→ Texte présenté:
= = = =
Yves : Cela exigeait d’ailleurs plus de temps d’impression. L’imprimeur/relieur italien Lego a ainsi pris trois semaines, ce n’est pas rien. En temps normal, ça gaze. Il n’y aura pas de réimpression tout de suite, il y a deux mois de délai. C’est aussi pourquoi on en a prévu beaucoup : 230 000 exemplaires. Mais François et Philippe Ghielmetti ont fait un travail remarquable sur l’emballage, la manière dont cet album est conçu graphiquement.

François : C’est exceptionnel pour nous, pour l’éditeur qui l’a voulu plus que quiconque. Mais il importait que ce le soit pour le lecteur, surtout.

« Chaque lecteur a donné corps aux personnages, chacun a inventé une voix à Mortimer. Ça me ramenait aussi à mon enfance, quand je ne savais pas ce que voulait bien dire By Jove, mais que je relisais allègrement Le mystère de la grande pyramide. » François Schuiten

Mais, Jacobs, c’est un monument, est-on tétanisé à l’idée de s’y confronter ?

François : C’est pour ça que je me suis bien entouré, j’ai fait appel à des amis. À quatre, on est moins seuls, moins effrayés. Ce fut une très longue aventure, près de quatre ans, mais elle fut joyeuse. Chacun y mettait ses rêves, ses souvenirs. De Blake et Mortimer, de Bruxelles aussi, mais également de ce que peut représenter et être l’aventure à notre époque.

Jaco : Je n’étais pas terrorisé. Au contraire, nous avons joui d’une très grande liberté? Peut-être est-ce de l’inconscience de l’éditeur, d’ailleurs. Mais la question se posait : jusqu’à quel point être fidèle ? Chaque lecteur a donné corps aux personnages, chacun a inventé une voix à Mortimer. Ça me ramenait aussi à mon enfance, quand je ne savais pas ce que voulait bien dire By Jove, mais que je relisais allègrement Le mystère de la grande pyramide.

Puis, on a laissé le temps faire son oeuvre, les personnages ont vieilli, ils ne se ressemblent plus tout à fait.

© Gunzig/Schuiten/Van Dormael/Durieux aux Éditions Blake et Mortimer


Oui, le temps fait son œuvre. À l’heure où pas mal de héros sont inscrits dans le marbre, vous, vous vieillissez Blake et Mortimer. Vous les inscrivez dans notre époque. À l’heure des téléphones portables qu’heureusement vous éteignez rapidement. L’idée était là dès le départ.

Jaco : C’est un choix que nous avons posé dès le début. Pour changer leur look, aussi, les mettre dans une autre main.

Thomas : Dès les premières minutes du premier rendez-vous, nous avons convenu que ça se passerait maintenant. Que nous ne retournerions pas dans les années 50.

Ce que je trouve fort, c’est qu’ils ont vieilli mais qu’ils en ont conscience. Même s’ils sont bien conservés pour certaines actions, ils ne courent pas avec leurs jambes d’ados. Mortimer le dit à un moment.

François : Maintenant, il a un rapport avec son âge particulier, il tente des coups que je ne tenterais pas !

Laurent : C’est Alzheimer, ça. Il oublie qu’il est vieux.
= = = =
→ Consignes:
1. D'après l'entretien sur Blake et Mortimer, à combien d'exemplaires l'album a-t-il été prévu ?
2. Restituez tel quel le passage de l'entretien sur Blake et Mortimer qui va de « François : C’est exceptionnel » à « à notre époque. ».
3. Prolongez l'entretien sur Blake et Mortimer en reprenant juste après sa dernière réplique.

→ Données fournies:
= = = =
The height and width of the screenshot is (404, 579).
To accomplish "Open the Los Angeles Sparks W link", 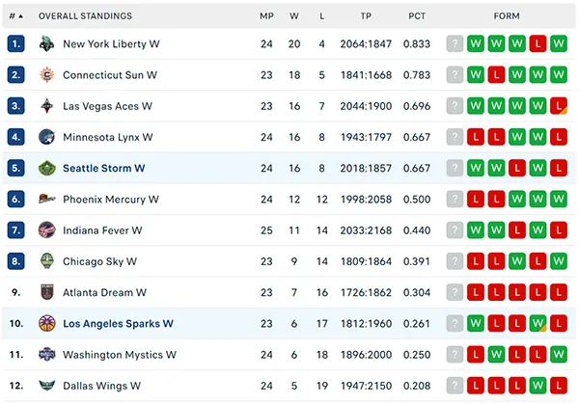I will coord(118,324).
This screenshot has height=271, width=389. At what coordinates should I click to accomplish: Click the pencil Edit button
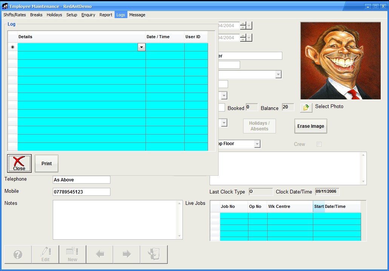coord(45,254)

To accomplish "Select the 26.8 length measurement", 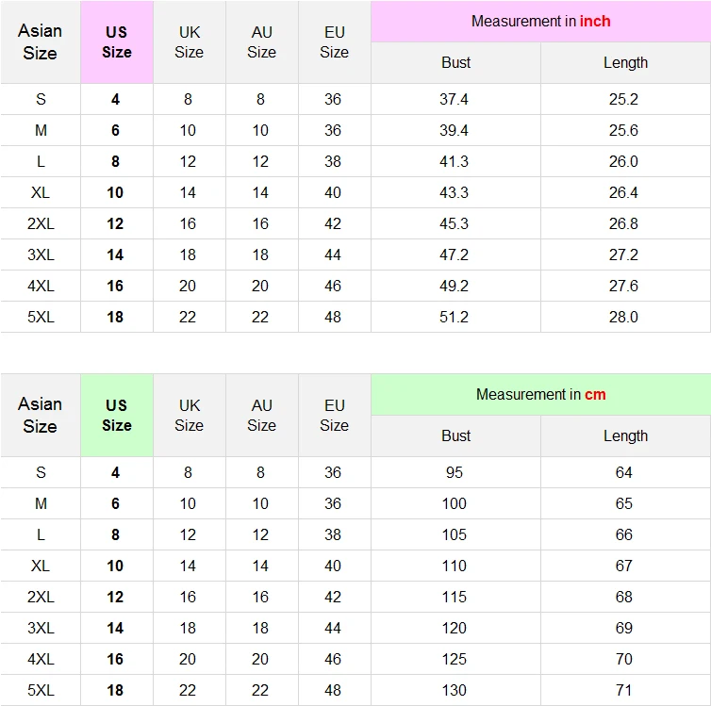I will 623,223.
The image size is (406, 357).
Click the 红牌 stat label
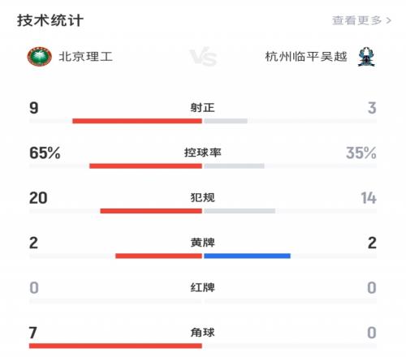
= = = =
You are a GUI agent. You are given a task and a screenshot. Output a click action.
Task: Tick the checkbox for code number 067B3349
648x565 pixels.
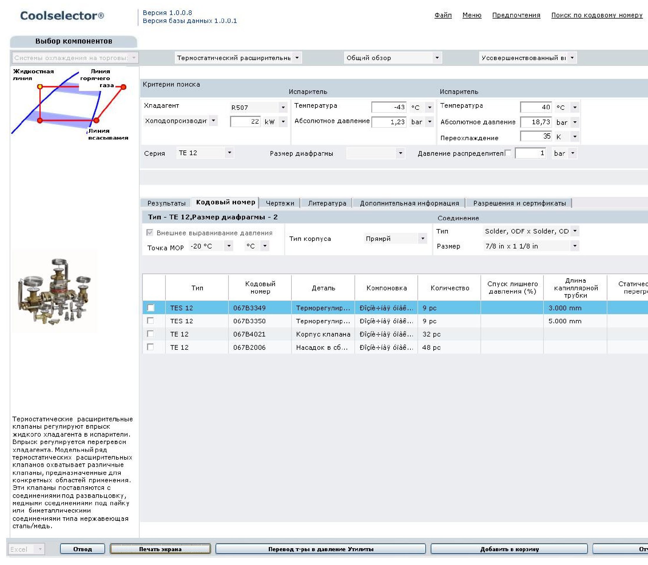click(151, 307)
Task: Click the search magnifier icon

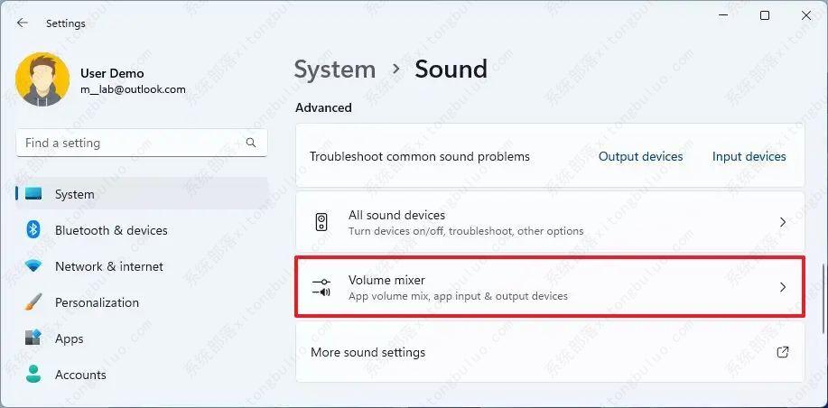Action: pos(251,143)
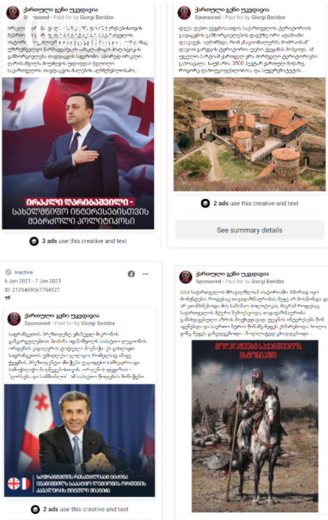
= = = =
→ Réponses:
1. 230 000 exemplaires

2.
François : C’est exceptionnel pour nous, pour l’éditeur qui l’a voulu plus que quiconque. Mais il importait que ce le soit pour le lecteur, surtout.

« Chaque lecteur a donné corps aux personnages, chacun a inventé une voix à Mortimer. Ça me ramenait aussi à mon enfance, quand je ne savais pas ce que voulait bien dire By Jove, mais que je relisais allègrement Le mystère de la grande pyramide. » François Schuiten

Mais, Jacobs, c’est un monument, est-on tétanisé à l’idée de s’y confronter ?

François : C’est pour ça que je me suis bien entouré, j’ai fait appel à des amis. À quatre, on est moins seuls, moins effrayés. Ce fut une très longue aventure, près de quatre ans, mais elle fut joyeuse. Chacun y mettait ses rêves, ses souvenirs. De Blake et Mortimer, de Bruxelles aussi, mais également de ce que peut représenter et être l’aventure à notre époque.

3.
© Gunzig/Schuiten/Van Dormael/Durieux aux Éditions Blake et Mortimer


François : Mais l’idée était là, sentir un personnage qui était un peu en dehors du coup mais qui a quand même envie d’y aller. Qui ne peut pas s’en empêcher.

Laurent : C’est un héros quand même. Il y a un peu, en lui, du film de Clint Eastwood, Impitoyable. J’aime beaucoup ce personnage.

Thomas : Comme dans La Mule de Clint Eastwood, dans le genre vieux héros qui y va.

Jaco : Avec un happy end formidable.

François : En fait, nous avons procédé comme Jacobs. Nous avons fait évoluer et modernisé son propos. Lui s’inquiétait du nucléaire et de sa menace. Nous autres, de problèmes encore plus actuels. Et nous nous sommes demandé pourquoi, depuis 34 ans, le palais de justice est entouré d’échafaudage? En fait, c’est une cage de Faraday pour contenir des rayons qui effacerait toute la technologie, les PC, les téléphones, le virtuel et tous les souvenirs qu’on a sur disque dur.

« Si à la formulation d’une idée, sa main bougeait, nous étions dans le bon. Si cette main restait immobile, l’idée était mauvaise. La main de François était le baromètre. » Jaco Van Dormael

Jaco: Nous étions trois pour écrire. Page après page, François dessinait en même temps. Si à la formulation d’une idée, sa main bougeait, nous étions dans le bon. Si cette main restait immobile, l’idée était mauvaise. La main de François était le baromètre. Pendant un an et demi, nous avons procédé de la sorte. Quand le crayonné a été terminé, tout le monde a demandé à François : « T’es sûr qu’il faut mettre l’encrage ? » C’était déjà si beau. Il a quand même encré. C’était mille fois plus beau. « T’es sûr qu’il faut mettre de la couleur ? » Ce fut 10 000 fois plus beau.

François : Le storyboard était très poussé. Au début, il n’y avait pas de texte. C’est après que j’ai ajouté les dialogues que Thomas m’envoyait. Ce storyboard a permis d’appréhender le récit. Après quoi, Jaco a pu triturer l’horlogerie. Ensuite, il y a eu le passage au crayonné, on commence par le texte. À l’encrage, le noir et blanc était très poussé.

© Gunzig/Schuiten/Van Dormael


Laurent : Si j’avais pensé que je me mesurais à deux monstres – Jacobs et les pyramides -, j’aurais sans doute été tétanisé, en effet, je n’aurais rien fait. Mais pourquoi prendre un coloriste traditionnel, avait fait remarquer Yves. Après tout, avec Thomas et Jaco, François ne s’entourait pas de scénaristes BD purs. Puis, François m’a proposé ce travail, de manière assez fourbe. Je lui ai dit que mon frère, Jack, pouvait très bien le faire. Il a accepté mais est vite revenu, me demandant de le coacher un peu. « Les dix premières planches pour offrir un boulevard à Jack. » Sauf que bien entendu, j’ai été piégé et j’ai continué.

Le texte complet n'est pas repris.